È ciò che bolle in pentola. E non solo qui. Non bastasse il flusso delle dimissioni e la scarsa e critica offerta di lavoro, osserviamo l’impresa, il suo Rischio chiave. In Usa è “Attrarre e trattenere talenti” (concorrere in questo ambito, per poter gestire e inventare, appunto, per innovare), oggi e nel “decennio di sconvolgimenti” che ci attende, dice Christine Ferrell – Enterprise Risk Management – North Caroline State University – sulla base di dati di ricerca Protiviti.

Il diritto sociale, allora, è prassi che mette in campo Istituzioni e mira ad anticipare i problemi e le insoddisfazioni. Non è certo attendere le crisi manifeste, i licenziamenti. Né dare bonus. Prevenire, non solo tamponare, tacconare, rimediare. Il Cigno nero tende a non avere rimedi. Che miseria di diritto quello che si limita a rimediare e assistere!

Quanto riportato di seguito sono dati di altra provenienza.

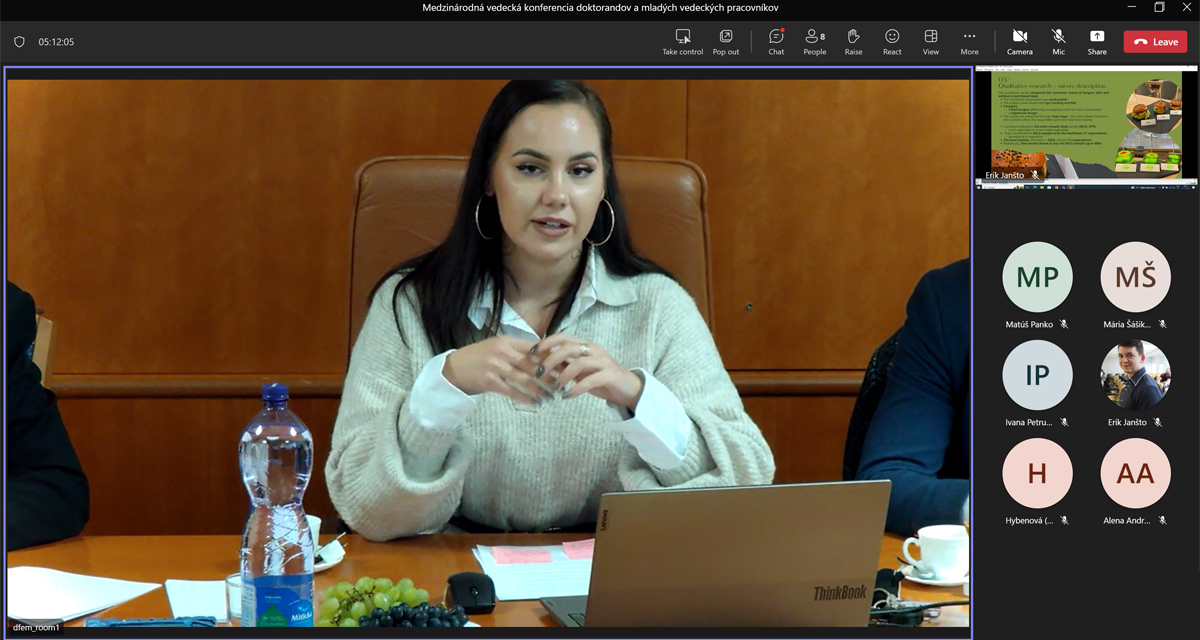This screenshot has height=640, width=1200.
Task: Open the meeting Chat panel
Action: click(x=776, y=41)
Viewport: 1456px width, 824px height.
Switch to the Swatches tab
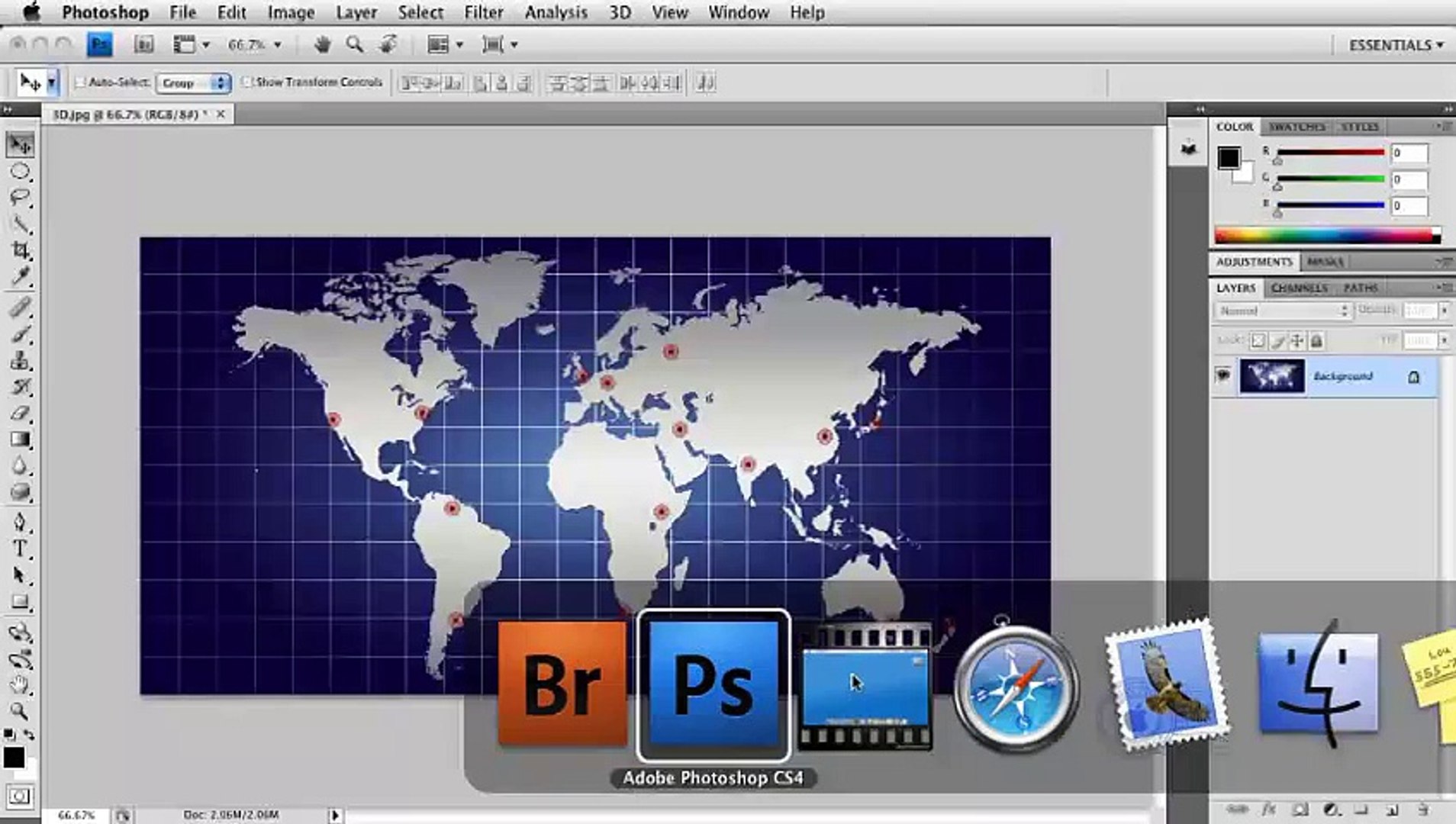tap(1297, 127)
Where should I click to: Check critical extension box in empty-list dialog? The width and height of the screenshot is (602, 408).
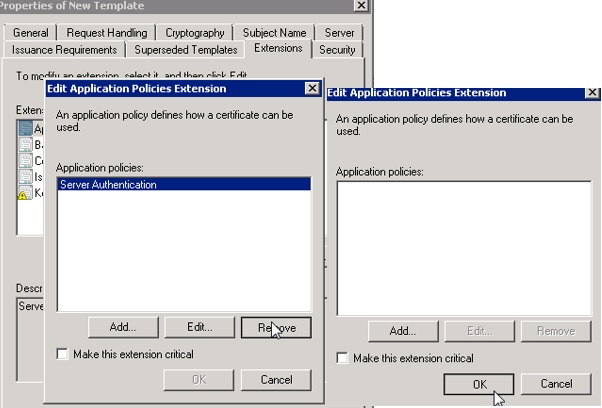(343, 358)
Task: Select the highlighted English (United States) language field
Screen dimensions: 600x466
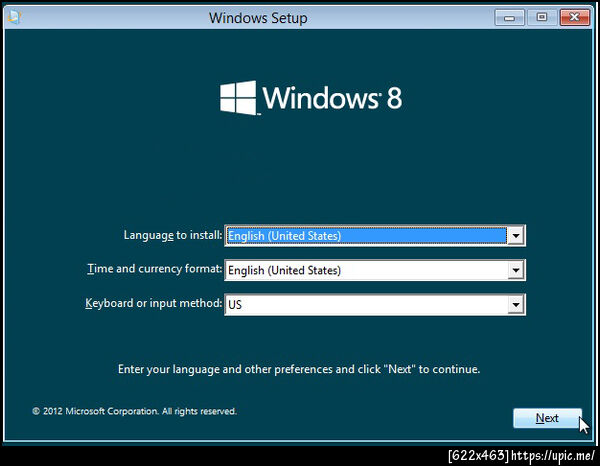Action: (x=367, y=236)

Può essere la lezione dell’Europa a sostegno della democrazia (e a critica delle autocrazie): noi miriamo alla collaborazione armoniosa, soddisfacente, dei diversi ruoli, funzioni e competenze; delle differenze, che sono risorse, miniere di risorse. E solo la collaborazione (non la sopraffazione, la guerra) offre speranza di futuro: speranza che diventeremo capaci di accettare e arricchirci di differenze; e capaci di reggere i Rischi che accompagnano le Possibilità e gli sviluppi della tecnica. Speranza di benessere vero, totale, rispettoso, sostenibile, spirituale. Speranza di salvarci.